**Assigned task**
Identify every line in the records below that contains the word "link", and copy each of those lines.

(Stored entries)
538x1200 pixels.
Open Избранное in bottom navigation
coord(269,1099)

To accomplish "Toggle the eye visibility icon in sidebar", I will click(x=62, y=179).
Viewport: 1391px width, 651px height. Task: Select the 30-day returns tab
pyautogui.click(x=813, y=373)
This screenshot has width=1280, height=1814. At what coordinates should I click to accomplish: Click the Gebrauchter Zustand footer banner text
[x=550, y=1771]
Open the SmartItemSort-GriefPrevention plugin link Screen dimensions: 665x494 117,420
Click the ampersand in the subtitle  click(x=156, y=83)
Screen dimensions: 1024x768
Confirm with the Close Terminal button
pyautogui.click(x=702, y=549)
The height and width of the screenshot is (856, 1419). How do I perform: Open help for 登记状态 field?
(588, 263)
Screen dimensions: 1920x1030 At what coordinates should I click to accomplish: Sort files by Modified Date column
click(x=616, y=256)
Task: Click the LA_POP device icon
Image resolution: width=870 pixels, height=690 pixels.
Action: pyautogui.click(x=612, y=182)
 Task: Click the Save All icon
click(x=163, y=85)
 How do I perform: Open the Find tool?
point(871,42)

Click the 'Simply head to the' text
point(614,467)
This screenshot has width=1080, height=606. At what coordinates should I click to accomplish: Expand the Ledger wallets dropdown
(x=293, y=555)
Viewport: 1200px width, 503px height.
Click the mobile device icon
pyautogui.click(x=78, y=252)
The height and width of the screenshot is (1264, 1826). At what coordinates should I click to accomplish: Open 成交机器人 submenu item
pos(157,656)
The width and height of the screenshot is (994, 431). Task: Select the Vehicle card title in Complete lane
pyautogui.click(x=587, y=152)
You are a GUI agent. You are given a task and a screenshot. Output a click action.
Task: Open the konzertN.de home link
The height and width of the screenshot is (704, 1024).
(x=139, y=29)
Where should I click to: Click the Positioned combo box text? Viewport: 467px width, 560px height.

**Finished task**
Open the SmartItemSort-GriefPrevention plugin link Screen dimensions: 665x494 117,420
Task: Open the konzertN.de home link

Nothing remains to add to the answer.